═══ Provided entries

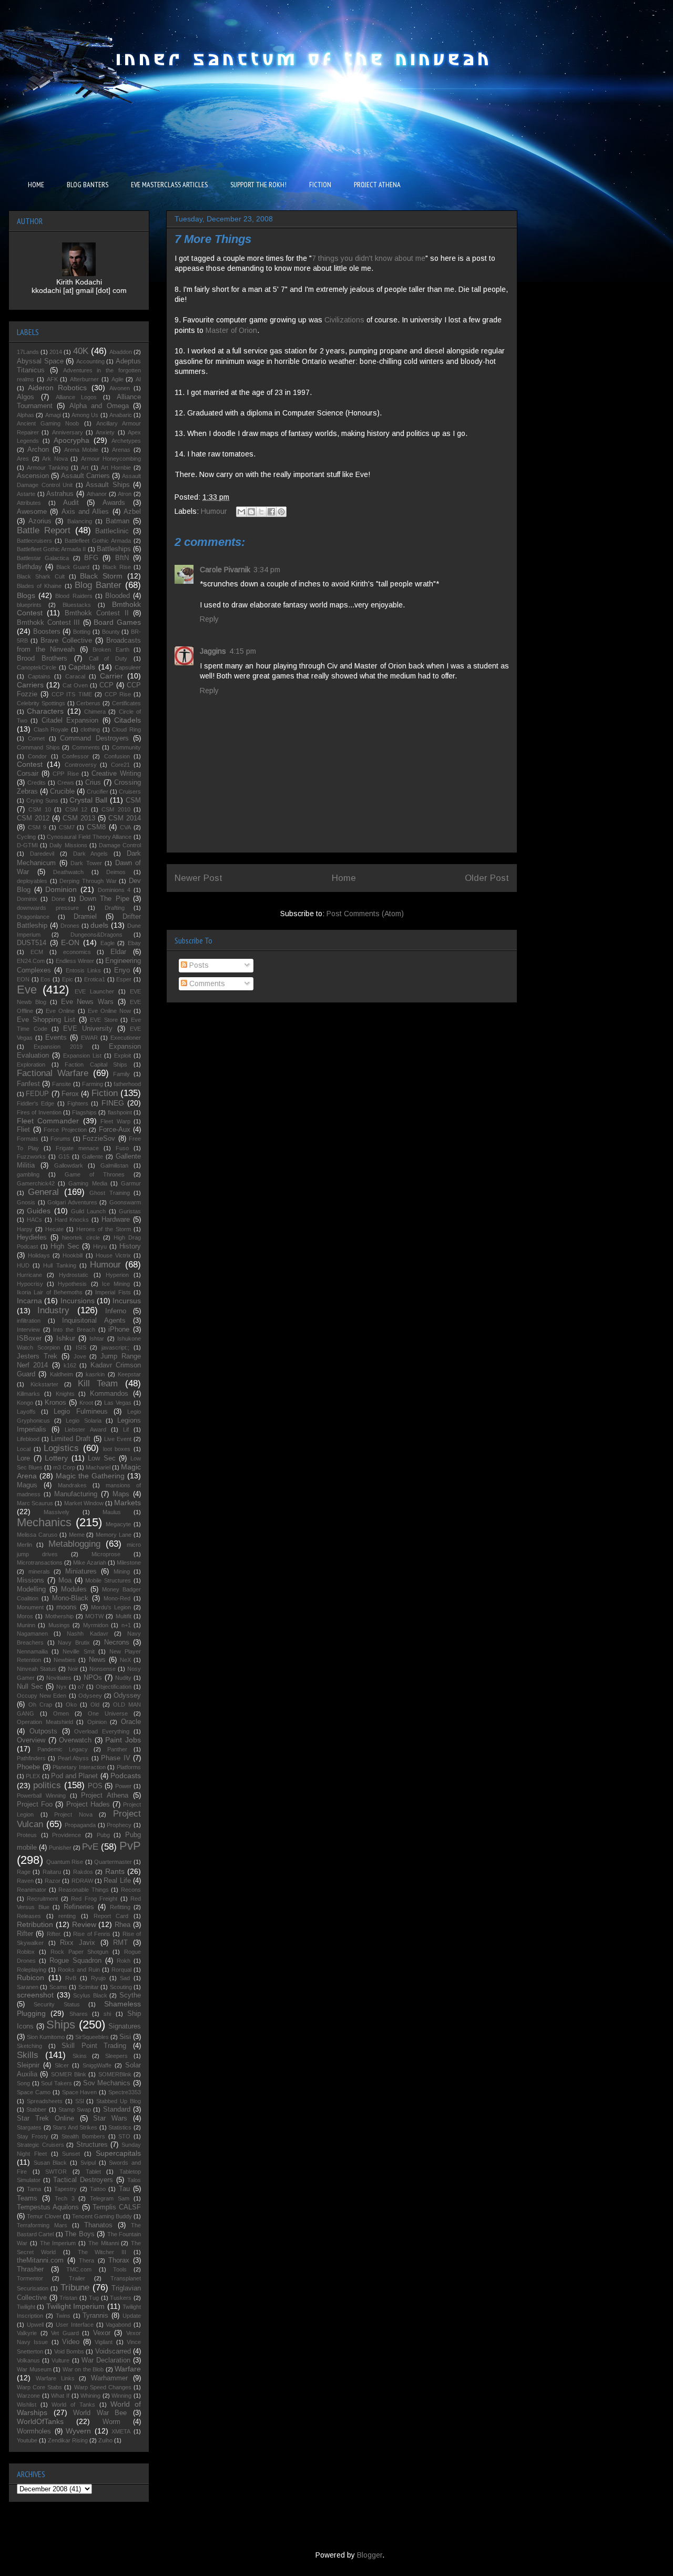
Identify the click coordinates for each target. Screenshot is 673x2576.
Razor (52, 1881)
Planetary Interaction (79, 1767)
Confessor (75, 756)
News (97, 1660)
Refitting (120, 1907)
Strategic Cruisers (40, 2145)
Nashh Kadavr (87, 1633)
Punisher (60, 1847)
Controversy (81, 765)
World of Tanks (73, 2404)
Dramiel (85, 916)
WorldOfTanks (40, 2421)
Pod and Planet (74, 1776)
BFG (91, 558)
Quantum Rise (64, 1862)
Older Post (487, 878)
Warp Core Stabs (39, 2387)
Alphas (25, 415)
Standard (116, 2109)
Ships (60, 2024)
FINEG (112, 1103)
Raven (25, 1881)
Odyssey (127, 1695)
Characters (45, 711)
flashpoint (120, 1112)
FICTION (320, 184)
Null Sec (30, 1686)
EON (23, 979)
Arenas (121, 450)
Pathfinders (31, 1758)
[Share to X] (261, 511)
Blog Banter (98, 585)
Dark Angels (90, 853)
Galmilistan (114, 1165)
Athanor (97, 494)
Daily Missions (68, 845)
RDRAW (82, 1881)
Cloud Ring (126, 729)
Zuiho (105, 2440)
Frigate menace (77, 1148)
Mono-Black (70, 1598)
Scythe (130, 1995)
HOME (36, 184)
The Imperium (58, 2243)
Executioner (125, 1038)
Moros (25, 1616)
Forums (60, 1138)
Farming (92, 1084)
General (43, 1192)
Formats (27, 1138)
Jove (80, 1356)
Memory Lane (113, 1535)
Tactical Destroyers (83, 2180)
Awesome (32, 511)
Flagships (84, 1112)
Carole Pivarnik (225, 569)
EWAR (89, 1038)
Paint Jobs (123, 1740)
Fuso (122, 1148)
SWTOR (56, 2171)
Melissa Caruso (37, 1535)
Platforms (129, 1767)
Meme (77, 1535)
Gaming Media (87, 1183)
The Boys (79, 2234)
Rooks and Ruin (79, 1969)
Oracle (131, 1722)
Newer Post (198, 878)
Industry (53, 1310)
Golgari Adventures (72, 1202)
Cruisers (130, 791)
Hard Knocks (72, 1219)
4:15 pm (242, 651)
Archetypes (126, 441)
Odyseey (90, 1695)
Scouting (121, 1987)
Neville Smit (78, 1651)
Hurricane (29, 1275)
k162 (70, 1365)
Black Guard (72, 567)
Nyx (61, 1686)
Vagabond (118, 2324)
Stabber (36, 2109)
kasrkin (95, 1374)
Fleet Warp (115, 1121)
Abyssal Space (40, 361)
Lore (23, 1458)
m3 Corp (64, 1467)
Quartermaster (113, 1862)
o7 (81, 1686)
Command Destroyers (94, 738)
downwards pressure (48, 908)
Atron (124, 494)
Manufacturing (75, 1494)
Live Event (117, 1439)
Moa (65, 1580)
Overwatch (75, 1740)
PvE (90, 1847)
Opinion (97, 1722)
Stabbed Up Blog (118, 2101)
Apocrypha (71, 440)
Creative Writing (116, 773)
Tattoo (98, 2189)
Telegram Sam (109, 2198)
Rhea (122, 1925)
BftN (122, 558)
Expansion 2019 (58, 1046)
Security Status (56, 2004)
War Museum (34, 2369)
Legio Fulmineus (80, 1411)
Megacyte (118, 1524)
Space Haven (79, 2092)
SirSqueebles (92, 2037)
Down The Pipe (104, 898)
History (130, 1246)
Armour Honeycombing (111, 458)
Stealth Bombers (83, 2136)
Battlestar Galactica (43, 558)
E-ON (70, 942)
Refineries (79, 1907)
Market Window (84, 1503)
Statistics (119, 2127)
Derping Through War (87, 881)
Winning (121, 2395)
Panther (117, 1749)
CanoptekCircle (36, 667)
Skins (80, 2056)
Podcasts (125, 1775)
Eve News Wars (87, 1002)
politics (47, 1785)
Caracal (75, 676)
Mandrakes (72, 1485)
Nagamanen (32, 1633)
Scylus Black (90, 1995)
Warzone (28, 2395)
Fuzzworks (31, 1156)
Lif (126, 1429)
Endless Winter (75, 961)
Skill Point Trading (94, 2046)
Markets (127, 1502)
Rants (115, 1871)
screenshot (35, 1995)
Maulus (112, 1512)
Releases (29, 1916)
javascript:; (115, 1347)
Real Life (117, 1880)
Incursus (127, 1300)
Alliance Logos (76, 397)
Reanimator (31, 1890)
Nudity (123, 1678)
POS (95, 1786)
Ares (23, 458)
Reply (209, 619)
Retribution (35, 1924)
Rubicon (30, 1977)
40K (80, 351)
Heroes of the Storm (103, 1229)
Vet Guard (65, 2333)
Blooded (117, 596)
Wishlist (26, 2404)
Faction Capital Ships (96, 1064)
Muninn (26, 1625)
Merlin (24, 1544)
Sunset (71, 2154)
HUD (23, 1265)
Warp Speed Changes (102, 2387)
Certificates (126, 703)
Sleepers (116, 2056)
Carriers (30, 685)
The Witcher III (102, 2252)
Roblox (26, 1952)
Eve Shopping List (46, 1019)
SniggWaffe (97, 2065)
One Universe (108, 1713)
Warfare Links (55, 2378)
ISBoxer (29, 1338)
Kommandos (109, 1393)
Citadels (127, 720)
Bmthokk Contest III (48, 622)
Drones (69, 925)
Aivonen (119, 388)
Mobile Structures (108, 1580)
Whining (90, 2395)
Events (56, 1037)
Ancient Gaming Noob (48, 423)
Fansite (61, 1084)
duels (99, 925)
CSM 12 (76, 809)
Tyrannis (95, 2315)
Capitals (81, 667)
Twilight (26, 2307)
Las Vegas (117, 1402)
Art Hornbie (116, 467)
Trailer (77, 2278)
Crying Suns (42, 800)
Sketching (29, 2046)
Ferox (70, 1094)
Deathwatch (68, 872)
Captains (39, 676)
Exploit (122, 1055)
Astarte (26, 494)
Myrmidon (95, 1625)
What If (60, 2395)
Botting (81, 631)
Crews (65, 782)
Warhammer (109, 2378)
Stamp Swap (74, 2109)
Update (132, 2316)
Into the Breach (74, 1329)
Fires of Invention (39, 1112)
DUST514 (31, 943)
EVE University (88, 1028)
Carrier (111, 676)
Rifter (25, 1934)
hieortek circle (80, 1237)
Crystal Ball (88, 800)
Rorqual (121, 1969)
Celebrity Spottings (41, 703)
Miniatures (81, 1571)
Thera (86, 2260)
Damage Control (120, 845)
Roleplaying (31, 1969)
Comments (206, 983)
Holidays (39, 1255)
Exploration (31, 1064)
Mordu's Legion (111, 1607)
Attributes (29, 503)
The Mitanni (103, 2243)
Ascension (33, 476)
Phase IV (115, 1758)
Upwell (35, 2324)
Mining (122, 1571)
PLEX (33, 1776)
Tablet (93, 2171)
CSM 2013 (79, 818)
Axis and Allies (85, 511)
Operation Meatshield (45, 1722)
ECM (36, 952)
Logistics (61, 1448)
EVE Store (104, 1020)
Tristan (68, 2298)
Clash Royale (51, 729)
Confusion (117, 756)
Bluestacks (77, 605)
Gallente (92, 1156)
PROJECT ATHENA (377, 184)
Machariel (98, 1467)
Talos (134, 2180)
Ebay (134, 943)
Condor (37, 756)
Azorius (40, 521)
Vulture (60, 2360)
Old (94, 1704)
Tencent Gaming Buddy (102, 2216)
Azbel (132, 511)
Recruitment (42, 1898)
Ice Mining (116, 1284)
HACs (34, 1219)
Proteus (27, 1835)
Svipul (88, 2162)
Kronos (55, 1402)
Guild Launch (88, 1211)
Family (121, 1074)
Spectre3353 (124, 2092)
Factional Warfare (52, 1073)
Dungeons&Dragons (96, 934)
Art (84, 467)
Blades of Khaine (39, 586)
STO (124, 2136)
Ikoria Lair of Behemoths (50, 1292)
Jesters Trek (37, 1356)
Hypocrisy (30, 1284)
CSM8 (96, 827)
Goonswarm (125, 1202)
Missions (30, 1580)
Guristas (130, 1211)
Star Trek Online (45, 2118)
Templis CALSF (117, 2207)
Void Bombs (69, 2351)
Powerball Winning (41, 1795)
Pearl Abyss (73, 1758)
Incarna (29, 1300)
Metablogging (74, 1544)
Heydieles (32, 1237)
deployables (32, 881)
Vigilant (104, 2342)
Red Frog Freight (94, 1898)
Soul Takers (56, 2083)
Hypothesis (72, 1284)
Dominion (61, 889)
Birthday (29, 567)
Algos (25, 397)
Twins (63, 2316)
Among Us (85, 415)
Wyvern (78, 2431)
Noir (73, 1669)
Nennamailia (32, 1651)
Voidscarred (113, 2351)
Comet (36, 738)
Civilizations (345, 320)
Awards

══════

Directions: Within the records above, work out on how many lines the string "Destroyers" appears, and give only that number.

Your response: 2